**Extrait**

··········

Malgré la reconnaissance scientifique qui l’entoure, I.P.V.Troxler est resté largement inconnu du public suisse. C’est incompréhensible, compte tenu de la polyvalence et de l’importance exceptionnelle de ce Suisse qui a consacré toute sa vie au développement d’un État démocratique dans un patriotisme assumé et vécu.

A peine âgé de 18 ans, toujours soucieux d’indépendance et de cohérence tout en promouvant une véritable humanité, il est nommé secrétaire du Préfet national de son canton d’origine, qu’il accompagne aux séances du Directoire helvétique.

Après des études de philosophie, de sciences naturelles et de médecine à Iéna, il a obtenu son doctorat à l’âge de 23 ans et a ensuite publié plusieurs articles scientifiques encore cités dans la littérature ophtalmologique d’aujourd’hui. Il est le premier Suisse à publier dans cette discipline. Entre 25 et 29 ans, il a écrit cinq traités scientifiques consacrés à la vie, en particulier celle de l’être humain, et qui anticipaient sur ses œuvres de maturité, les plus importantes.

De retour dans son pays natal, à l’âge de 30 ans, il a refusé une nomination à la Faculté de médecine de l’Université de Berlin parce qu’il était convaincu qu’il devait servir sa patrie d’une façon plus large. A l’âge de 31 ans, il présenta, dans son ouvrage d’anthropologie «Blicke in das Wesen des Menschen», une étude sur l’essence de l’homme, au-delà du sensible et du terrestre, que Goethe a été amené à commenter.

A l’âge de 35 ans, il se rendit avec sa famille à Vienne en tant que simple citoyen pour faire entendre sa voix en faveur d’une Suisse démocratique et indépendante au Congrès de Vienne. Il y présenta deux mémoires au comité chargé des affaires suisses, opposés à la Suisse réactionnaire voulue par la délégation suisse officielle.

··········

**Données présentées**
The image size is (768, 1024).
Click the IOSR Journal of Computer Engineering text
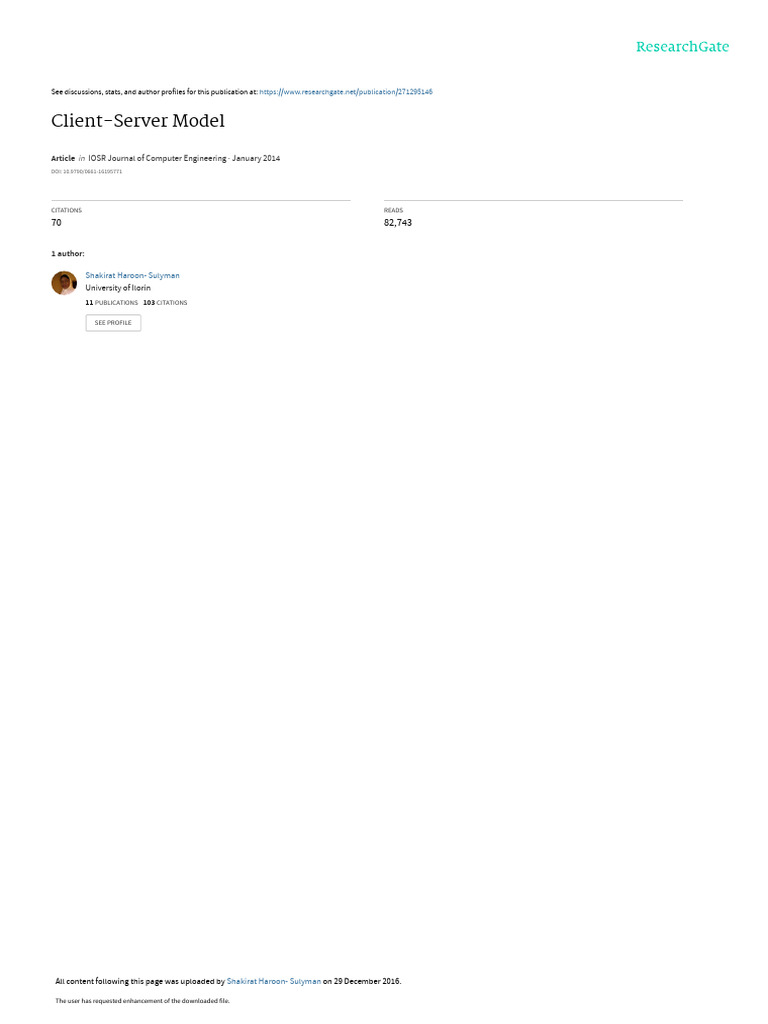coord(157,158)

··········

**Travail demandé**
- a) Recopiez le passage de l'extrait sur Troxler compris entre "De retour dans" et "délégation suisse officielle.", inclus.
- b) Répondez aux questions suivantes d'après l'extrait sur Troxler.
(i) À quel âge Troxler a-t-il obtenu son doctorat ?
(ii) Quelle nomination a-t-il refusée à son retour au pays natal ?
(iii) Combien de mémoires a-t-il présentés au comité chargé des affaires suisses à Vienne ?

**Corrigé**
- a)
De retour dans son pays natal, à l’âge de 30 ans, il a refusé une nomination à la Faculté de médecine de l’Université de Berlin parce qu’il était convaincu qu’il devait servir sa patrie d’une façon plus large. A l’âge de 31 ans, il présenta, dans son ouvrage d’anthropologie «Blicke in das Wesen des Menschen», une étude sur l’essence de l’homme, au-delà du sensible et du terrestre, que Goethe a été amené à commenter.

A l’âge de 35 ans, il se rendit avec sa famille à Vienne en tant que simple citoyen pour faire entendre sa voix en faveur d’une Suisse démocratique et indépendante au Congrès de Vienne. Il y présenta deux mémoires au comité chargé des affaires suisses, opposés à la Suisse réactionnaire voulue par la délégation suisse officielle.

- b)
(i) À 23 ans.
(ii) Une nomination à la Faculté de médecine de l'Université de Berlin.
(iii) Deux mémoires.